**Working data:**

..........

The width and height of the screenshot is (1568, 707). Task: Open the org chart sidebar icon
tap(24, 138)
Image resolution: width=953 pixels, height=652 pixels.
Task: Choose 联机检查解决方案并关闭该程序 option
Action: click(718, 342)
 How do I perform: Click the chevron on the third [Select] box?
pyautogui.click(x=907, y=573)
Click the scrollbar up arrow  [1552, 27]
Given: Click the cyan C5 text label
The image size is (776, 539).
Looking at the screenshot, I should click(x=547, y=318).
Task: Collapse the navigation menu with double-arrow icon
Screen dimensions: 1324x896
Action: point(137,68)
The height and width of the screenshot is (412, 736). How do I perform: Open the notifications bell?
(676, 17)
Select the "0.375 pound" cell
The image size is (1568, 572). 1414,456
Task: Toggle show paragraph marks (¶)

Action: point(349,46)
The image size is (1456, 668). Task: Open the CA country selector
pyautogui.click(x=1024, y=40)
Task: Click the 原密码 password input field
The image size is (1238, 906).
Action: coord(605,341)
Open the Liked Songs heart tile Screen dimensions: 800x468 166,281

..........

**What you have to do:** In full and without alteration, copy the entries.

**Output:**
The width and height of the screenshot is (1568, 707). Task: Open the org chart sidebar icon
tap(24, 138)
Image resolution: width=953 pixels, height=652 pixels.
Task: Choose 联机检查解决方案并关闭该程序 option
Action: click(718, 342)
 How do I perform: Click the chevron on the third [Select] box?
pyautogui.click(x=907, y=573)
Click the scrollbar up arrow  [1552, 27]
Given: Click the cyan C5 text label
The image size is (776, 539).
Looking at the screenshot, I should click(x=547, y=318).
Task: Collapse the navigation menu with double-arrow icon
Screen dimensions: 1324x896
Action: point(137,68)
The height and width of the screenshot is (412, 736). How do I perform: Open the notifications bell?
(676, 17)
Select the "0.375 pound" cell
The image size is (1568, 572). 1414,456
Task: Toggle show paragraph marks (¶)

Action: point(349,46)
The image size is (1456, 668). Task: Open the CA country selector
pyautogui.click(x=1024, y=40)
Task: Click the 原密码 password input field
The image size is (1238, 906).
Action: coord(605,341)
Open the Liked Songs heart tile Screen dimensions: 800x468 166,281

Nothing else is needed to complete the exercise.